A Polícia de Segurança Pública (PSP), na prossecução das suas atribuições de prevenção criminal, está atenta aos fenómenos criminais, como os crimes de burla, incluindo a "CEO FRAUD".

Em comunicado enviado às redações, a PSP explica que esta burla, ainda que, estatisticamente, não se tenha traduzido em muitas ocorrências registadas até ao momento, tem um grande impacto nas empresas e nos cidadãos.

A burla CEO FRAUD consiste no envio de e-mails ou mensagens, nas quais o burlão se faz passar por um responsável de uma empresa ou organização, solicitando a um funcionário dessa mesma empresa ou organização que efetue um pagamento, envie algum tipo de informação sensível ou altere dados bancários.

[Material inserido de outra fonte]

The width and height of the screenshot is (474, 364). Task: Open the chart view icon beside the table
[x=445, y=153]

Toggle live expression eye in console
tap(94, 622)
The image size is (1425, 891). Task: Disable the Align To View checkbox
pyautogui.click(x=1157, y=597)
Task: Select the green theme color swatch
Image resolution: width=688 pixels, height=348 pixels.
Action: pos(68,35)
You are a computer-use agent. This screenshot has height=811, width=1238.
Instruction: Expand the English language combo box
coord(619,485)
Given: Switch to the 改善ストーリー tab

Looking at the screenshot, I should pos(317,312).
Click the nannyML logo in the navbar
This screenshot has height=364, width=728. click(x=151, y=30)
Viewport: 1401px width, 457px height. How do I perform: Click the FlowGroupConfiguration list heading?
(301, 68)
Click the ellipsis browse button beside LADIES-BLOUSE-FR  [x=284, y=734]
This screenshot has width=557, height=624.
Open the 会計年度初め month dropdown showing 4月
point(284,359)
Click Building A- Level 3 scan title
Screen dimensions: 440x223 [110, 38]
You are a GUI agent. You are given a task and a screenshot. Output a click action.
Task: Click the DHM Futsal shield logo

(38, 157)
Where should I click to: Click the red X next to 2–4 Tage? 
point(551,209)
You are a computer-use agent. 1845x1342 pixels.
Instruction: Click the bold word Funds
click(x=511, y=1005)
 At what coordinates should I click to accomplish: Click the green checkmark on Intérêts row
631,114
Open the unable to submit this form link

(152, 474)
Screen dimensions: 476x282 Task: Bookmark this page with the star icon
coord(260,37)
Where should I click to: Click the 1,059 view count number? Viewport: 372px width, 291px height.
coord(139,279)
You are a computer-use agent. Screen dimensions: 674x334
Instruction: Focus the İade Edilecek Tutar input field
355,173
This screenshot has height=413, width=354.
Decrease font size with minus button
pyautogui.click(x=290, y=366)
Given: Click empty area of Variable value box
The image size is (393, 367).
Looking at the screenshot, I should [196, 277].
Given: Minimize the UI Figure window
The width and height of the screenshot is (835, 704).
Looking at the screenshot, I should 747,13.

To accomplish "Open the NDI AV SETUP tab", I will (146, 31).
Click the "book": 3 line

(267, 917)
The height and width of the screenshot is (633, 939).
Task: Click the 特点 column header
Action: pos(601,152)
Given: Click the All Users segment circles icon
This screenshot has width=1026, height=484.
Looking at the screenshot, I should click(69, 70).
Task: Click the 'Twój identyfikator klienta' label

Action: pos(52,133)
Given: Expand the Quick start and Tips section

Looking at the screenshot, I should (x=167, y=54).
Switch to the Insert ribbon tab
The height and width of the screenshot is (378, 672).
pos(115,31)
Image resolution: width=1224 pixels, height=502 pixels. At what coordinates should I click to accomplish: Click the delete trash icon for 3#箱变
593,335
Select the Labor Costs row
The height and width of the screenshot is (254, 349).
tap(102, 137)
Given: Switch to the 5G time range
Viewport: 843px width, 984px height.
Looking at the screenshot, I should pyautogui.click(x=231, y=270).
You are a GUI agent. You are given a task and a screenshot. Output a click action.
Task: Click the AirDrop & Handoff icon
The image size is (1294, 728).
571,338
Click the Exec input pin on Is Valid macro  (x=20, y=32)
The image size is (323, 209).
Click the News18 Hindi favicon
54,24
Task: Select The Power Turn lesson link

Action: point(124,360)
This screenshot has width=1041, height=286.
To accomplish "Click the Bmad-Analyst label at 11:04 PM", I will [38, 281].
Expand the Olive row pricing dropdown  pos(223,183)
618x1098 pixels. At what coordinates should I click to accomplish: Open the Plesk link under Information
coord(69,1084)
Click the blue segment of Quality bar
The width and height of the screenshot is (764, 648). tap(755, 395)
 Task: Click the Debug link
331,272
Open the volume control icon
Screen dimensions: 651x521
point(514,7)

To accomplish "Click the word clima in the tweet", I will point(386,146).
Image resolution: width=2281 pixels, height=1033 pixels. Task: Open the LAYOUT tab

Este tipo de burla inicia-se com um estudo prévio dos alvos, sendo nesta fase relevante a engenharia social, que visa, através de manipulação psicológica, levar as pessoas a divulgar informações confidenciais ou fornecer acesso aos sistemas.

Entre as formas mais comuns destacam-se o “Phishing” - campanhas massivas de e-mails para um grande número de utilizadores de empresas e organizações fazendo-se passar por fontes confiáveis -, o “Spear Phishing” - campanha de phishing mais seletiva, que exige um estudo sobre o utilizador ou grupo de utilizadores pretendidos e, inclusivamente, a recolha de dados pessoais dos visados de forma a dar mais credibilidade à abordagem -, e o “Whale Phishing” - campanha onde os suspeitos têm como alvo os principais executivos e administradores, normalmente para desviar dinheiro de contas ou furtar dados confidenciais.

Após o estudo e a obtenção de informação pessoal e, eventualmente, de credenciais, os suspeitos procedem à tentativa de burla, que pode revestir-se de várias formas.

Entre elas, a personificação de um diretor da empresa ou organização vítima, personificação de um cliente ou fornecedor da empresa ou organização vítima, ou personificação de um funcionário da empresa ou organização vítima.

O sucesso desta burla depende, em grande medida, não só do estudo prévio dos suspeitos e da sua capacidade de personificarem de forma convincente os diferentes atores empresariais, mas também pelas características da própria mensagem que exploram a sensação de urgência ou ameaça para que seja feito rapidamente o que é pedido, a necessidade de contacto direto por indisponibilidade do responsável pela área e a necessidade de sigilo por se tratar de matéria sensível.

O combate a estes fenómenos passa, sobretudo, pelo reforço das medidas de segurança a adotar pelas pessoas e pelas instituições, reduzindo o risco de serem alvo deste tipo de ataques.

Para o efeito, a PSP aconselha a:

  • Definir procedimentos internos para a alteração do IBAN que exijam uma dupla confirmação por parte do interessado;
  • Definir procedimentos internos para os pagamentos, exigindo uma dupla confirmação da legitimidade do pagamento;
  • Nunca partilhar códigos ou credenciais de acesso por mensagem ou telefone, mesmo que do outro lado pareça estar uma entidade séria;
  • Verificar o endereço do remetente de e-mails recebidos ou o número de telemóvel de mensagens de texto, se for solicitada informação sensível ou forem feitos pedidos críticos, como transferências bancárias;
  • Promover uma política de segurança, realizando ações de sensibilização internas junto dos funcionários, alertando para os riscos deste e de outros tipos de fraude.